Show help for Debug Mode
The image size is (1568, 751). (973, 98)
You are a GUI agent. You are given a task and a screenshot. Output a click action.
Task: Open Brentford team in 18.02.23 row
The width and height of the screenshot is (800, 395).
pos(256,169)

_ _ _ _ _ _ _

**What is needed:** Rewrite the material above, swapping every "screenshot" for "page" and leaving all else unchanged.

**Full response:**
Show help for Debug Mode
The image size is (1568, 751). (973, 98)
You are a GUI agent. You are given a task and a page. Output a click action.
Task: Open Brentford team in 18.02.23 row
The width and height of the page is (800, 395).
pos(256,169)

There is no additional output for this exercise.